歌姫・浜崎あゆみが、新アルバムをUSBメモリーに収録して発売することになった。
(記事 スポニチ参照)
http://www.sponichi.co.jp/entertainment/news/2009/02/13/04.html
現在の音楽業界では、「ケータイダウンロード」や「PCダウンロード」といった「データ」が売上を伸ばし、いわゆる「パッケージ」であるCDの売れ行きが鈍っているのはご存じの通り。
音楽業界としては、数年前までは、ケータイ代金の支払で、若者がCDを買わなくなった(?)ことで、売上が減少していたのだが、ケータイの「着メロ」や「着うたフル」などのデータ販売で、一気に息を吹き返した形だ。
ユーザーである若者層も、ipodの普及で、いまや「CDを買って→PCに取り込んで→ipodへ転送」ではなく、直接、サイトから購入してPCに取り込む人が多くなった。
一方、「パッケージ」であるCDは、苦戦が続いている。特に、中小の「レコード店」は、気軽にCDを届けてくれるamazon.comの影響もあり、ますます苦戦している。
今回の浜崎あゆみのUSBアルバムは、「パッケージ」といえば「CD」という固定概念を覆す画期的な商品だ。
もちろん、インディーズでは、USBアルバムは存在するが、メジャーアーティストでは「初」と言ってもいい。
商品の形も、従来のUSBのイメージとはだいぶ違う高級感があり、さすがは音楽業界。
このデザインは、絶対に「IT業界」からは生まれない(笑)
さて、USBアルバムは、記事によると容量は2GB(ギガバイト)。
音楽の収録データの使用容量は0.8GBのため、残り1.2GBの容量は自由に使えるという。

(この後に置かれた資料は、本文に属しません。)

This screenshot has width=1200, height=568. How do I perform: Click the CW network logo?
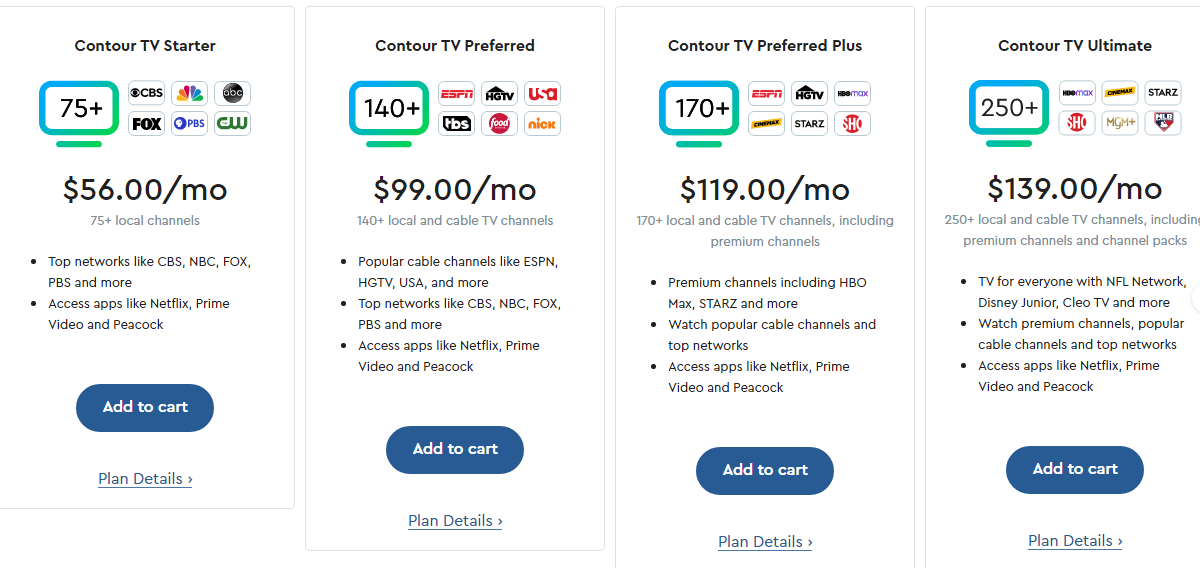(232, 124)
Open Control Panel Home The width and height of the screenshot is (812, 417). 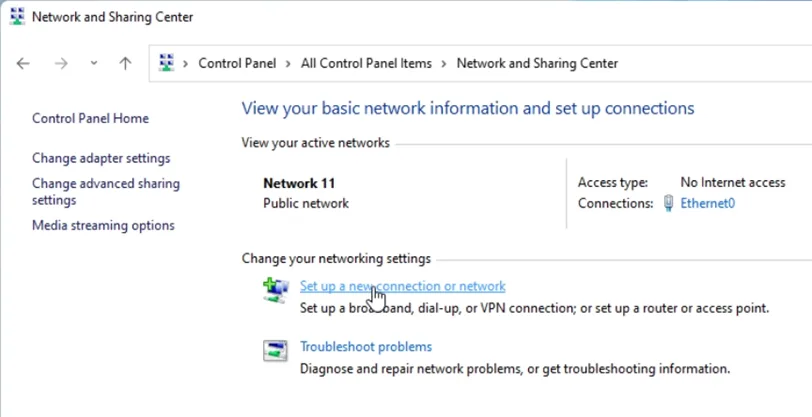coord(91,118)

この「自由に使える」部分で、いろんな遊びが出来るはずだ。
ビデオクリップを入れたり、写真集(データ)はもちろん、工夫次第では、ちょっとしたプログラムを入れて、ゲームなどもオマケにつけられる。
1.2GBというのは、かなりの容量だから、相当重い、
本格的なデジタルコンテンツのプログラムも入れることが出来るのだ。
また、アルバムの音楽部分はipodなどにコピーされても仕方ないが、1.2GB部分のデータは、PCにUSBアルバムを差し込まないと動作しないようにすることも可能のはず。

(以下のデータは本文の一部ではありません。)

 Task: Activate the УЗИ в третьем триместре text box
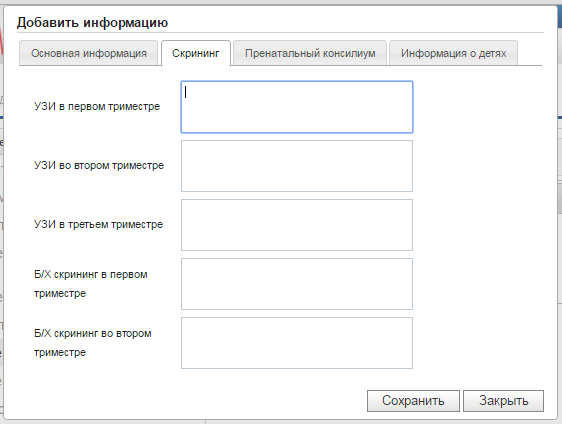[297, 225]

収録されている音楽に合わせて、動作するソフトなども開発が可能だ。
また、USBにそれぞれIDをふっておいて、USBアルバムを買った人だけがアクセスできる専用webサイトを設置して、コンサートの先行販売やスペシャルグッズの販売を行うこともすぐに考えつく。
今までの音楽は、「音楽を聴く」という一面だけだったのが、動画やプログラムと絡めて、より立体的な表現をすることが可能になるはずだ。
音楽を媒介するだけのCDとは違って、USBは、それ自体がまさに「メディアの発信拠点」になるのだ。
こう考えれば、今回の浜崎あゆみのUSBアルバムは、今後の音楽業界を激変させる出来事なのかもしれない。音楽以外の1.2GBの使い方で、データではなくUSB版を買わせるというのが、今後の音楽業界のトレンド??
USBアルバムという販売方法は、浜崎あゆみが初めてではない。
しかし、あたらしい技術やトレンドは、「誰が初めに手をつけるか」で流行るか流行らないかが決まる。
そういう意味では、メジャーアーティストで「初めて」USBアルバムを発売したのが、「浜崎あゆみ」であるということは、今後のUSBアルバムがヒットする条件を満たしていると言える。
ちなみに、価格は6800円(税込み)。